## What you will do
Rewrite the lines from the one containing "The height and width of the screenshot is (1115, 634)." through the one containing "Action: point(967,133)", inclusive, swapping "Switch language" for "Change language" and leaving everything else unchanged.

++++ Exercise input ++++

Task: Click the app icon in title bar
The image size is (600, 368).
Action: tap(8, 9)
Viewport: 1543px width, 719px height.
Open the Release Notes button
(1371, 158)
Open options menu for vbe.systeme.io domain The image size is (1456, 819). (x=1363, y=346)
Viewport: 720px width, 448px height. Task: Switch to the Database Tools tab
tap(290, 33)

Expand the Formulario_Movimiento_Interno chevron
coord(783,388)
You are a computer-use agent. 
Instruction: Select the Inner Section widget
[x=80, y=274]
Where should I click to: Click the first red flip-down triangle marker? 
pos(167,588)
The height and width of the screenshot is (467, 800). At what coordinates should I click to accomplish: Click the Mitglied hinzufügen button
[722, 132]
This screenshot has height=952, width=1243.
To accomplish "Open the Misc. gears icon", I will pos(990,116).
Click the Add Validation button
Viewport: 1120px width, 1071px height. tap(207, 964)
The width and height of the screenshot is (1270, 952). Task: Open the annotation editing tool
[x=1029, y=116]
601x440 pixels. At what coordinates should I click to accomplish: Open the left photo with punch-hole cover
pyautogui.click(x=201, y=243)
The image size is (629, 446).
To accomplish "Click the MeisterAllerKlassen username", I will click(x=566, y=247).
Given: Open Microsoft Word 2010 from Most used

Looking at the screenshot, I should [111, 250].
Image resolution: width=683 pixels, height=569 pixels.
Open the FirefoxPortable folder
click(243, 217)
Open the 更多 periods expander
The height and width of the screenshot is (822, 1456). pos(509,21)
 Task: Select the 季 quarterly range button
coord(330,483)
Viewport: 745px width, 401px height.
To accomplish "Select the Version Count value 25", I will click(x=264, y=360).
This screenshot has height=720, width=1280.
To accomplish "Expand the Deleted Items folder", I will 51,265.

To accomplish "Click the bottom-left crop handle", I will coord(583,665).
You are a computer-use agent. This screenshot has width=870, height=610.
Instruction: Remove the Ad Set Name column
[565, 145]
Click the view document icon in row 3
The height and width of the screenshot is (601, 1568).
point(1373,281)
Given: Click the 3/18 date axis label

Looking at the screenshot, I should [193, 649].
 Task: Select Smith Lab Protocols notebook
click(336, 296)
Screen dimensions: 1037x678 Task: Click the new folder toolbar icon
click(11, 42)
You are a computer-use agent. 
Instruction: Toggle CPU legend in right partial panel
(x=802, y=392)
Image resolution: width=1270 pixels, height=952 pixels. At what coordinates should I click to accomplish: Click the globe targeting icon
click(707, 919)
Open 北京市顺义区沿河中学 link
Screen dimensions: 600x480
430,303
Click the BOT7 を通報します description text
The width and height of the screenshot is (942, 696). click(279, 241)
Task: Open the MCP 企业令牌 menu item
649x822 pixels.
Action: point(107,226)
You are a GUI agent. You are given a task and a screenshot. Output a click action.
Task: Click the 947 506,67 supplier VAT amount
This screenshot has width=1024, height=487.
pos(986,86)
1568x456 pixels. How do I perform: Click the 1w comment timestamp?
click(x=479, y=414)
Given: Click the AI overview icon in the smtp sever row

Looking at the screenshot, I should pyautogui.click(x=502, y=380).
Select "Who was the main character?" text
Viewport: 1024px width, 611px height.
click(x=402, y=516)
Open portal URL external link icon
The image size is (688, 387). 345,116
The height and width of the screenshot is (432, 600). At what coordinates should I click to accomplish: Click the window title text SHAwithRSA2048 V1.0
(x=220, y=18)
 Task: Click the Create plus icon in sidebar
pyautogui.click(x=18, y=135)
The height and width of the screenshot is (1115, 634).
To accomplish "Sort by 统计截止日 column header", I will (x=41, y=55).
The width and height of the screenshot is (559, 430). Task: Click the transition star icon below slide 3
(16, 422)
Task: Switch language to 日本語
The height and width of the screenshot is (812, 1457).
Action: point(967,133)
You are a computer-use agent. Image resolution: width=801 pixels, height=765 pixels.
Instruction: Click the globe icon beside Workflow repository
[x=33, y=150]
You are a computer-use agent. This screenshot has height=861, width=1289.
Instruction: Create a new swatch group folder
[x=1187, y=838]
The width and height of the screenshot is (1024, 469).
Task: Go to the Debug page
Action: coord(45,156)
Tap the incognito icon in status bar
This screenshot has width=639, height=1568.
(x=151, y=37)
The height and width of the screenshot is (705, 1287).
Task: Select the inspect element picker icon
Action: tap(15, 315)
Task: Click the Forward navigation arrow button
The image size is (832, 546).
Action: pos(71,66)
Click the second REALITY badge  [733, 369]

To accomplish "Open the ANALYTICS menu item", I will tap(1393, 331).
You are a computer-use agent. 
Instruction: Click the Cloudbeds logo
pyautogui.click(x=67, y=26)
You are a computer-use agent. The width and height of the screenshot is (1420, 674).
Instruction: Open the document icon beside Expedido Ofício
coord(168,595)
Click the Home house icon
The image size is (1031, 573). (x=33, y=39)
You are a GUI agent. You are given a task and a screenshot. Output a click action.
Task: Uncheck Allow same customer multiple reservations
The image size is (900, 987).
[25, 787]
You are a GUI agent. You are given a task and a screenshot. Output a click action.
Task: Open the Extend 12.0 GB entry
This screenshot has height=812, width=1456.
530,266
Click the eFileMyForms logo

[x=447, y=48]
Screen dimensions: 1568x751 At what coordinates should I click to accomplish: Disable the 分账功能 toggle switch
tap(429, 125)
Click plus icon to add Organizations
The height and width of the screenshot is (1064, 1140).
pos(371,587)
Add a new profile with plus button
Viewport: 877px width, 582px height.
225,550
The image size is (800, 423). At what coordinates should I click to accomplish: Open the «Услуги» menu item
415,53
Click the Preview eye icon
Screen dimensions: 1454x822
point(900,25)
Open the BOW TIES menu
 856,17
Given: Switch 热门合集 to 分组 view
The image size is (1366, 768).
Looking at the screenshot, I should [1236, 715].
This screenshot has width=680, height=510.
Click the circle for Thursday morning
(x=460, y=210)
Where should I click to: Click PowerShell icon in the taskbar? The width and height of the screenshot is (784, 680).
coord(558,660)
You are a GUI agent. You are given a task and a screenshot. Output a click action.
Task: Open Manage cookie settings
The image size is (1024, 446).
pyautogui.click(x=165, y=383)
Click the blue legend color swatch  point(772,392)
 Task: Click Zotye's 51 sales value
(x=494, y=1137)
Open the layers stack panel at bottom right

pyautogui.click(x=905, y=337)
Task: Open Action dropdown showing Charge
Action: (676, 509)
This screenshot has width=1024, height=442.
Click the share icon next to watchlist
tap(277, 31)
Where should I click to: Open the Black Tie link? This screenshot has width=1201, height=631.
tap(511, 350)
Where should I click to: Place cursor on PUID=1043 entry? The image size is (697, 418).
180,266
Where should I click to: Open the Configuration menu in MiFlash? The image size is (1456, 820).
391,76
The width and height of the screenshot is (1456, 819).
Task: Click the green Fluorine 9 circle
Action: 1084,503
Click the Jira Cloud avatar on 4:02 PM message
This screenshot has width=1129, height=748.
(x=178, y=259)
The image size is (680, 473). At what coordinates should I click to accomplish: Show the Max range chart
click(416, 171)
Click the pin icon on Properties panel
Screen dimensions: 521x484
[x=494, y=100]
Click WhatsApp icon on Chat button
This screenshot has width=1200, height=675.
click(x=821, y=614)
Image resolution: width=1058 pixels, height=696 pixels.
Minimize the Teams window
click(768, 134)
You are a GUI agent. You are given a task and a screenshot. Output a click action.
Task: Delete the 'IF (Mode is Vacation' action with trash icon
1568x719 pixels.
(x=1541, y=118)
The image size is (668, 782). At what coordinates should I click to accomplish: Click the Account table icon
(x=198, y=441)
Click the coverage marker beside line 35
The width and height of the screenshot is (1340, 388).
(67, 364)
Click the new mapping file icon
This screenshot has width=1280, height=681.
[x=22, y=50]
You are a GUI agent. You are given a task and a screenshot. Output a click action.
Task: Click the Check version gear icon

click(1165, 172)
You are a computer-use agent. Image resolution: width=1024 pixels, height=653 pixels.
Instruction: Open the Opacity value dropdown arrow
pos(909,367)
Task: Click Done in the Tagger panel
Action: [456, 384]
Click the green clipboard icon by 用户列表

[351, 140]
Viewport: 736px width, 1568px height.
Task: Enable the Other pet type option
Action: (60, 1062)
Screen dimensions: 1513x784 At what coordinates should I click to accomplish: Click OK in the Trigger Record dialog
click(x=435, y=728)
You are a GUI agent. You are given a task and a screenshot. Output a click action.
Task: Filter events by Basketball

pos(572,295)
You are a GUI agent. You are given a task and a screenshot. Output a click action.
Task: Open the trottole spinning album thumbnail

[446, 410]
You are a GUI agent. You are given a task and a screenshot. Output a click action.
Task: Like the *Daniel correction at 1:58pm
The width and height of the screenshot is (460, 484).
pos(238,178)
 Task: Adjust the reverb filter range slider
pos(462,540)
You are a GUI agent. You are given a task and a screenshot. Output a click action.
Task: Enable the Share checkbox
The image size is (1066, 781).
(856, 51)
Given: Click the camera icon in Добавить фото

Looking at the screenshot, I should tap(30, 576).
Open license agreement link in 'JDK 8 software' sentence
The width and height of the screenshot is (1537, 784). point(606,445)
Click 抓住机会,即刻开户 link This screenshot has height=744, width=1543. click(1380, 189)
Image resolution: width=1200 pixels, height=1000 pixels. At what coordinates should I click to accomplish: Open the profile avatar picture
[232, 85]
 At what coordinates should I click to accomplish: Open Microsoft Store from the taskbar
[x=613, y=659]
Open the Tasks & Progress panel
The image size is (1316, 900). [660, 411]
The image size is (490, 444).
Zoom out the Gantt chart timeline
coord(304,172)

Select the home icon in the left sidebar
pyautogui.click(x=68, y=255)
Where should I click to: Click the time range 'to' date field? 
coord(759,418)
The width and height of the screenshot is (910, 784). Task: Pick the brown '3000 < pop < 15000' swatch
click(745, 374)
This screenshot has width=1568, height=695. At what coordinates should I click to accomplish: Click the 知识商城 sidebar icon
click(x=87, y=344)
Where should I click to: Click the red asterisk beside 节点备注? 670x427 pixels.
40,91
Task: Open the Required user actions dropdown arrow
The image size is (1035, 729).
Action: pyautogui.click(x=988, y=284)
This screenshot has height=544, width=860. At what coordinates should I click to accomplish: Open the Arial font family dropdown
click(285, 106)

++++

## Written answer
The height and width of the screenshot is (1115, 634).
To accomplish "Sort by 统计截止日 column header", I will (x=41, y=55).
The width and height of the screenshot is (559, 430). Task: Click the transition star icon below slide 3
(16, 422)
Task: Change language to 日本語
The height and width of the screenshot is (812, 1457).
Action: point(967,133)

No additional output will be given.